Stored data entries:
╔══

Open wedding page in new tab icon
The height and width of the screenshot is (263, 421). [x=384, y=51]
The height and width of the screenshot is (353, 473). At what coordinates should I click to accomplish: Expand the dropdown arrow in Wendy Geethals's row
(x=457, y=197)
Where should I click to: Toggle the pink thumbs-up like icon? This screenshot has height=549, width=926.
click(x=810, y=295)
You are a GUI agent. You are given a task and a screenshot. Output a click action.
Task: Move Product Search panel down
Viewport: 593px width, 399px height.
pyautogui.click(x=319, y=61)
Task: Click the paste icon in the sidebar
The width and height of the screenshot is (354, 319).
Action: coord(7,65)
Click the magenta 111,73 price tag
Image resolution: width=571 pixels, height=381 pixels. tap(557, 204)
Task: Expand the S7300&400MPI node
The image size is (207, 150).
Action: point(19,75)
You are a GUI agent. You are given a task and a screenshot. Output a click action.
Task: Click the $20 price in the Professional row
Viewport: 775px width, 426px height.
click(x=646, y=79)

╚══
╔══

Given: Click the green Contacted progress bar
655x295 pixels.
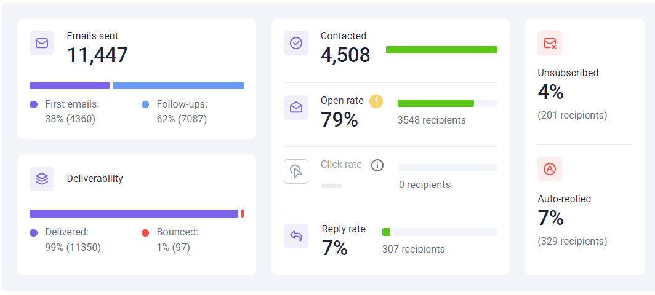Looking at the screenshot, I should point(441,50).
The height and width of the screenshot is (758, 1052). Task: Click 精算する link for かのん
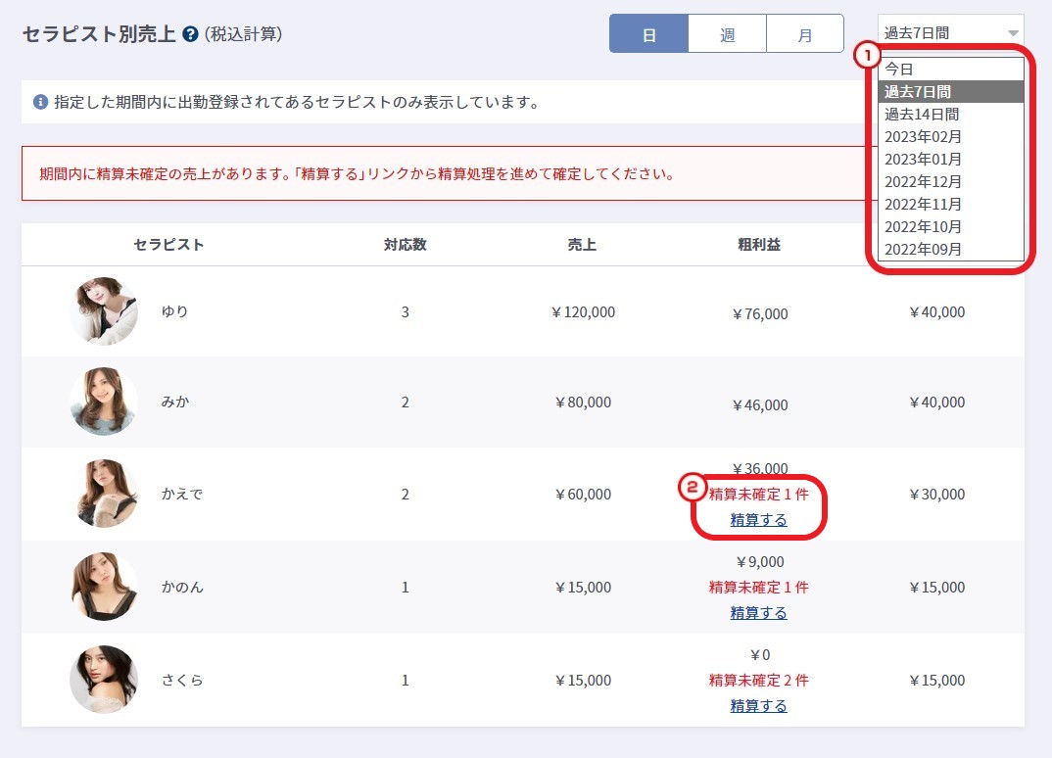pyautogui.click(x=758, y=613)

╚══
╔══

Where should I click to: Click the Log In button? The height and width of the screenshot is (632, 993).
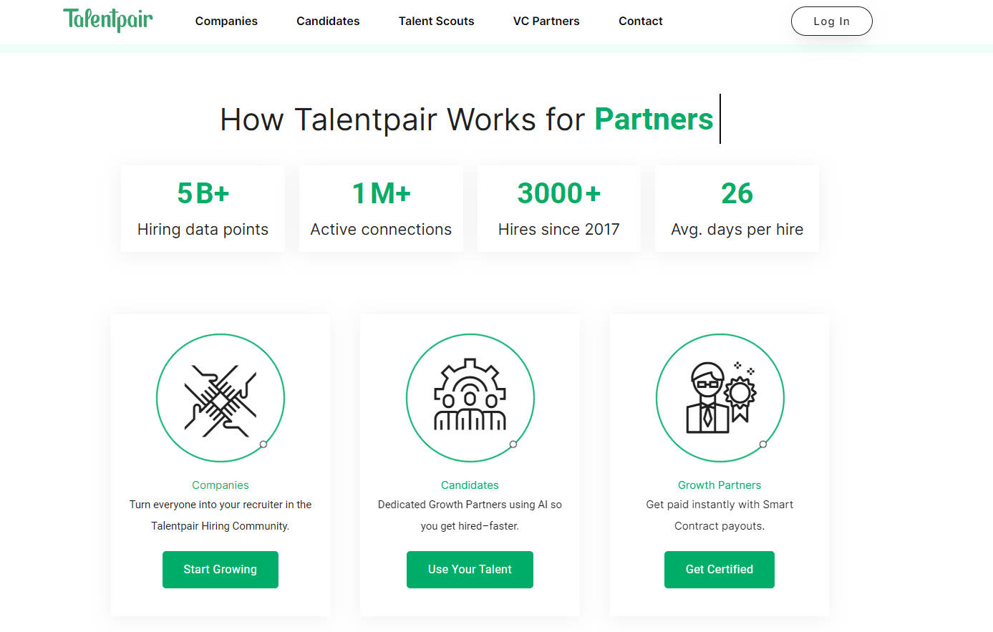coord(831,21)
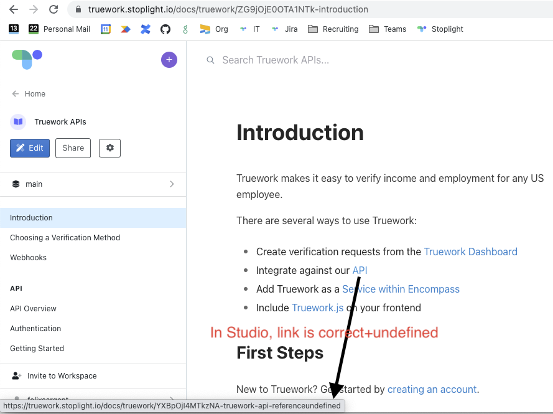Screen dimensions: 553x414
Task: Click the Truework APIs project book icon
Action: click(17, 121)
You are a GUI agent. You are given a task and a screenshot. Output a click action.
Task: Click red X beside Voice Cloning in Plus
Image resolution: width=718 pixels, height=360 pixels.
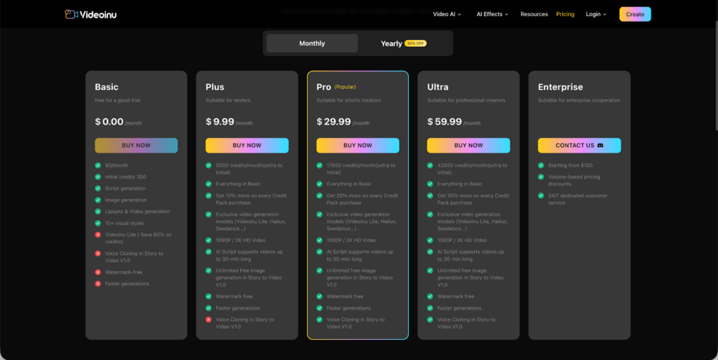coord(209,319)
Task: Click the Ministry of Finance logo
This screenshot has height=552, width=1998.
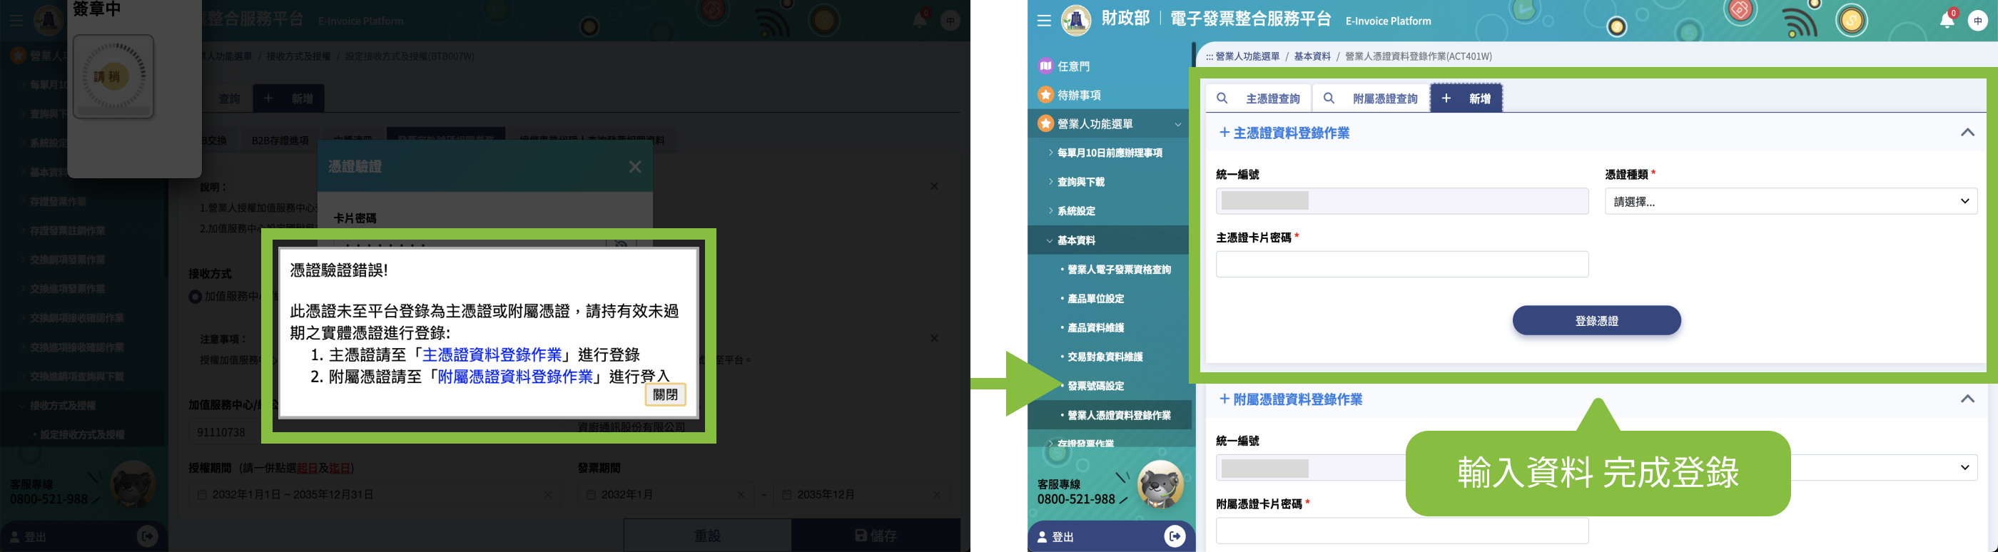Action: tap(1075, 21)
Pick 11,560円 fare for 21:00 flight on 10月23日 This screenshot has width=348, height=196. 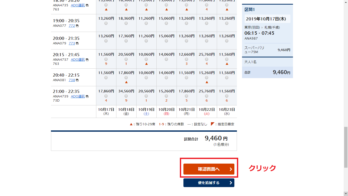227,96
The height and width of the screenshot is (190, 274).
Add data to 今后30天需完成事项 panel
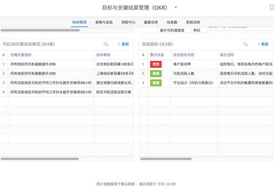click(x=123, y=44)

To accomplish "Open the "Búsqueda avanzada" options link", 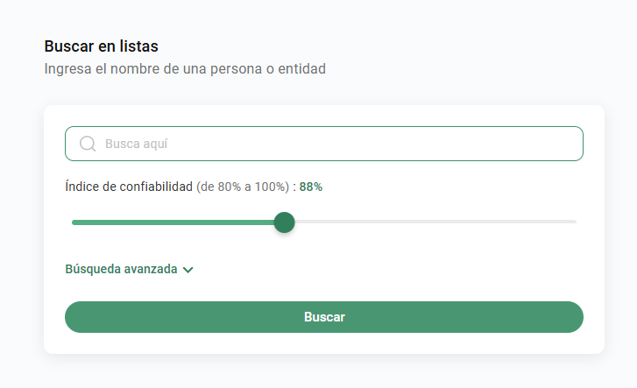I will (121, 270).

╚══

## Work required
The answer is the lines above between the line holding "Where should I click to: Toggle" and the line holding "Task: Click the paste icon in the sidebar", inclusive, each written out exactly, and no others.

## Completed exercise
Where should I click to: Toggle the pink thumbs-up like icon? This screenshot has height=549, width=926.
click(x=810, y=295)
You are a GUI agent. You are given a task and a screenshot. Output a click action.
Task: Move Product Search panel down
Viewport: 593px width, 399px height.
pyautogui.click(x=319, y=61)
Task: Click the paste icon in the sidebar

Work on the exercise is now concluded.